Our package naming is stored in the anitya production instance at release-monitoring.org. When
a mapping is added or removed, a fedmsg happens. Because right now anitya doesn't provide an
API to query these mappings (other than requesting each package details and then checking if
it contains a Gentoo mapping), we can instead ask from datagrepper all mapping messages since
3-4th September or so (this is when the first mapping was added, and Gentoo distro as a whole
with that) - of course after first sync to a clean database, it should only update from the
timestamp onwards we already have data for to not spam datagrepper too hard. With this we
should have release-monitoring.org project ID associations to our package database entries
thanks to the mapping, as to de.
The API is now actually there: https://github.com/fedora-infra/anitya/issues/344 (though it doesn't include the mapping itself, but we can get that with an extra query - request to provide that info directly in the big list is now filed as #419 there).

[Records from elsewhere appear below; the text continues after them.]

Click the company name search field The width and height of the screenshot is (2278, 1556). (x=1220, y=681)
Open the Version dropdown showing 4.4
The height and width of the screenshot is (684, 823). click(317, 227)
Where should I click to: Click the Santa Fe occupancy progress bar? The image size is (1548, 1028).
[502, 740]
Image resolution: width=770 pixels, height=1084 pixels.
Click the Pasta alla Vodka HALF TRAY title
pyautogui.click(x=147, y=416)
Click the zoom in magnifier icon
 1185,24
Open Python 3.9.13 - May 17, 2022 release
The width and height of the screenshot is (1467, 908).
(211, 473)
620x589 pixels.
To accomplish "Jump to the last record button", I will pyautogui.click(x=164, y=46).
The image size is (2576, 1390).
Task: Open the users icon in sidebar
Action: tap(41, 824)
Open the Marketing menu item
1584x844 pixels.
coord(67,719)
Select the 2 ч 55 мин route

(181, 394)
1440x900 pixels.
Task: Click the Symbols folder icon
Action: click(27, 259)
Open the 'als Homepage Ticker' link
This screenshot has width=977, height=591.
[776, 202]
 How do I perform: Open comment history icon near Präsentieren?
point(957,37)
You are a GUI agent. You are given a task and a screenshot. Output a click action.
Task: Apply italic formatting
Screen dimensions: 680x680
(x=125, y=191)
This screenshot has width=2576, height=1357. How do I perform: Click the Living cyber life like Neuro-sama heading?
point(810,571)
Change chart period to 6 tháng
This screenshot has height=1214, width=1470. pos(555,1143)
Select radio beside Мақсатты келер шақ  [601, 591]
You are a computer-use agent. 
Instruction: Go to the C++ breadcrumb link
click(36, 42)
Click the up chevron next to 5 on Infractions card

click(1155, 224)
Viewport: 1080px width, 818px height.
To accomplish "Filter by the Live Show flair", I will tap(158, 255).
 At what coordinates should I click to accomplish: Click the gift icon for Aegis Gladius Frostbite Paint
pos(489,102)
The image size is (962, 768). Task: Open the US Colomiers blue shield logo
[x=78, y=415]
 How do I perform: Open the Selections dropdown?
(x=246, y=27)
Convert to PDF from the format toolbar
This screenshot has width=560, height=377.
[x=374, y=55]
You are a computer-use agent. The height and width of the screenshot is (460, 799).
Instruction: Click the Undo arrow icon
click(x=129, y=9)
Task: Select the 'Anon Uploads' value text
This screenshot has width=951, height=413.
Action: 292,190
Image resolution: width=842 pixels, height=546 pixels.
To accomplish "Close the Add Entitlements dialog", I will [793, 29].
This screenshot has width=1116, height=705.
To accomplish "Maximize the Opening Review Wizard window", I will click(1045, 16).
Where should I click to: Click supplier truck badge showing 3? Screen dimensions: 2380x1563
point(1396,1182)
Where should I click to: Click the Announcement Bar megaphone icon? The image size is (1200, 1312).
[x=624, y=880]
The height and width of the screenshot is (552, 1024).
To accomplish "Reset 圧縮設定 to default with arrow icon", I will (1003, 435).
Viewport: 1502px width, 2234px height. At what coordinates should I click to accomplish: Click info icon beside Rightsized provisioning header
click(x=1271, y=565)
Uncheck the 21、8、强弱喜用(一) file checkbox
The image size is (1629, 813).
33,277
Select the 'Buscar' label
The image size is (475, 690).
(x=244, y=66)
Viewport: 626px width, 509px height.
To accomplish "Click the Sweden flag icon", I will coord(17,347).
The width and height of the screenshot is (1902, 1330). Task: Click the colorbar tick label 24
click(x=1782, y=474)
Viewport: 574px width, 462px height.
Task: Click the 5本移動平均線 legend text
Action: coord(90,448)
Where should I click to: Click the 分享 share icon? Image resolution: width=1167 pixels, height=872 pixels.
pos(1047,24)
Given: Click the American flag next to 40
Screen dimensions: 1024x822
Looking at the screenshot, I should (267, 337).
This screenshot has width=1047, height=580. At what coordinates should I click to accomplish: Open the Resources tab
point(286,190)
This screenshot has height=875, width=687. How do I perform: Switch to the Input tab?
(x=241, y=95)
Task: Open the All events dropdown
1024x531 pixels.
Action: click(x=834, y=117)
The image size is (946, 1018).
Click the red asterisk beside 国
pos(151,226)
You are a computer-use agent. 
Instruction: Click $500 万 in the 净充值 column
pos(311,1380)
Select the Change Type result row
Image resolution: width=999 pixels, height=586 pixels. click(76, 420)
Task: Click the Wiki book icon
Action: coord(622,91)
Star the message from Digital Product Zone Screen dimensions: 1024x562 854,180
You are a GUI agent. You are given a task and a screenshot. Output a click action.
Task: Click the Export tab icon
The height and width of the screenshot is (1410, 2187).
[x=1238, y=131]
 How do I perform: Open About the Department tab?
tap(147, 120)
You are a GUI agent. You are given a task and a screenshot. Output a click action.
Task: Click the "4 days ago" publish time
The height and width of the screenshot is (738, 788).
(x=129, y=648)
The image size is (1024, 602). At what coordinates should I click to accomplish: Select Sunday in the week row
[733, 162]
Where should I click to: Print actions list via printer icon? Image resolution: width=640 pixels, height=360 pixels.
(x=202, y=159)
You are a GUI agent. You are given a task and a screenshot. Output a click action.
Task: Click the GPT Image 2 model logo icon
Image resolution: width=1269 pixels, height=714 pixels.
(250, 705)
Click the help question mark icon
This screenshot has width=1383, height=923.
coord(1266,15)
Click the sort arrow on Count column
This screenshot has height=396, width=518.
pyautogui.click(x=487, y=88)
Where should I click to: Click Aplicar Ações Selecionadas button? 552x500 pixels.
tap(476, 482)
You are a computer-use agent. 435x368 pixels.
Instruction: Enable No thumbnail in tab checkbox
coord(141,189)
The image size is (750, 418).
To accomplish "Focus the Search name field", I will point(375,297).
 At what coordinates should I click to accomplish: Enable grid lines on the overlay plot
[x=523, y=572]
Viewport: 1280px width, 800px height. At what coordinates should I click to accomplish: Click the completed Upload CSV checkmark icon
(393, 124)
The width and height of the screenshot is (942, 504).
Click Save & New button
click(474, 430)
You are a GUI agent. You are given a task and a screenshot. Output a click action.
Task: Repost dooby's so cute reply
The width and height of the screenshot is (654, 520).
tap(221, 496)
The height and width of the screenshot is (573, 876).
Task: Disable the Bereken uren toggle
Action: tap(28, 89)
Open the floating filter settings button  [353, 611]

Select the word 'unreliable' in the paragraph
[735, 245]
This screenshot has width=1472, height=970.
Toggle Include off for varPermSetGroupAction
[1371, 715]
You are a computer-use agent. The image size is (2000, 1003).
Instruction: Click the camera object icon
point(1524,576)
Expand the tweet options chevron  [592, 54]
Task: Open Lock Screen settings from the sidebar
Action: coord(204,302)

After we have the initial mappings, we can seed the versions via anitya web API documented at
https://release-monitoring.org/api
After that, we can start grabbing update data from datagrepper (fedmsg later), knowing which
to discard (due to no mapping) and which to consider.
From this we can display missing version bump reports to the user in the frontend.

To avoid handling login stuff for the prototype, we can just let the user tell us what projects
he is part of and save that in a cookie. When the cookie is unset, we can redirect to the page
where this choice can be done. Or we could just "login" with e-mail with no authorization and
then just act as that (we can find out what projects that e-mail is part of from projects.xml).
This should be fine for the initial prototype, because everything is read-only for now. We can
think about authorization stuff once there are features that involve writing to the database
(e.g saving in database that a given package should wait 60 days in ~arch before stabilization
suggestion, and other future features like that).

mgorny made his gentoo-ci parseable XML into one file for us, so we can also grab that data
to display to maintainers. This can be found from here:
https://gitweb.gentoo.org/report/gentoo-ci.git/tree/
The output.xml is continuosly pushed to together with the existing html report, so for the
prototype we can just sync it from gitweb plain text file download to avoid handling git for
the time being.